Les 4 types de caractères au sens CNIL
- Lettres minuscules (a-z)
- Lettres majuscules (A-Z)
- Chiffres (0-9)
- Caractères spéciaux (!@#$%^& etc.)
Générer un mot de passe 12 caractères conforme CNIL
Restriction des tentatives
Pour passer du cas 1 au cas 2, la CNIL impose une des mesures suivantes :
- Temporisation entre tentatives (ex. 1 seconde après chaque échec, ou délai croissant).
- Verrouillage du compte après N tentatives (typiquement 5-10).
- CAPTCHA ou défi anti-bot après plusieurs échecs.
- Notification de tentative à l'utilisateur (e-mail, SMS).
Le stockage du mot de passe
La CNIL exige que les mots de passe soient stockés sous une forme non réversible :
- Hachage cryptographique salé et résistant aux attaques par GPU/ASIC.
- Algorithme recommandé : Argon2id, scrypt ou bcrypt avec un cost factor élevé.
- Salt unique par utilisateur, ≥ 16 octets aléatoires.
Voir notre guide pratique : Comment stocker un mot de passe en base de données.
Renouvellement périodique : la CNIL aligne sur le NIST
Depuis 2022, la CNIL n'impose plus de renouvellement périodique systématique pour les comptes utilisateurs (sauf pour comptes à privilèges ou administrateurs). Cette position s'aligne sur le NIST SP 800-63B : forcer un changement tous les 90 jours pousse les utilisateurs vers des variantes prévisibles (Motdepasse2024Q1, Motdepasse2024Q2) qui réduisent la sécurité réelle.
Le renouvellement reste exigé :
- En cas de compromission suspectée (fuite, intrusion, signal d'alerte).
- Pour les comptes à privilèges (admin, super-utilisateur).
- Pour les comptes inactifs réactivés.
Sanctions et contrôles
Le non-respect des recommandations CNIL n'est pas directement sanctionné — la délibération a valeur de recommandation. En revanche, en cas de fuite de données avec mots de passe en clair ou hachés trop faiblement, la CNIL applique le RGPD :
- Amendes allant jusqu'à 4 % du chiffre d'affaires mondial ou 20 M€.
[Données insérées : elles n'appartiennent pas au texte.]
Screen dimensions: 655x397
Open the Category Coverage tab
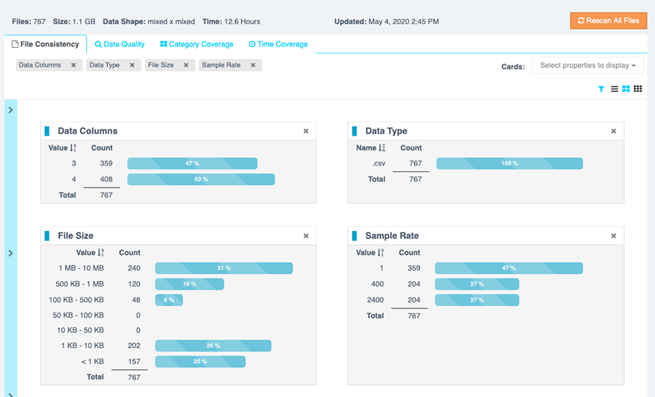pyautogui.click(x=196, y=44)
- Mise en demeure publique.
- Obligation de notification aux personnes concernées (article 34 RGPD).
Récapitulatif pour développeurs
- Imposer 12 caractères minimum avec 4 types (cas 1).
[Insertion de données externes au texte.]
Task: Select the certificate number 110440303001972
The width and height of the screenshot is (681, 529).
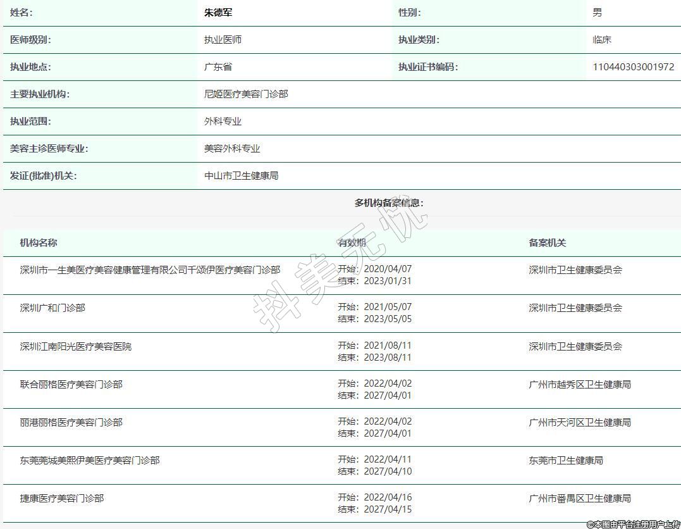Action: [633, 67]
- Ne pas exiger de renouvellement périodique aux utilisateurs standards.
- Hasher avec Argon2id (paramètres OWASP).
- Salt ≥ 16 octets unique par utilisateur.
- Limiter les tentatives (rate limiting + temporisation).
- Vérifier les mots de passe choisis contre la liste Have I Been Pwned.
- Proposer la 2FA, surtout sur les comptes sensibles.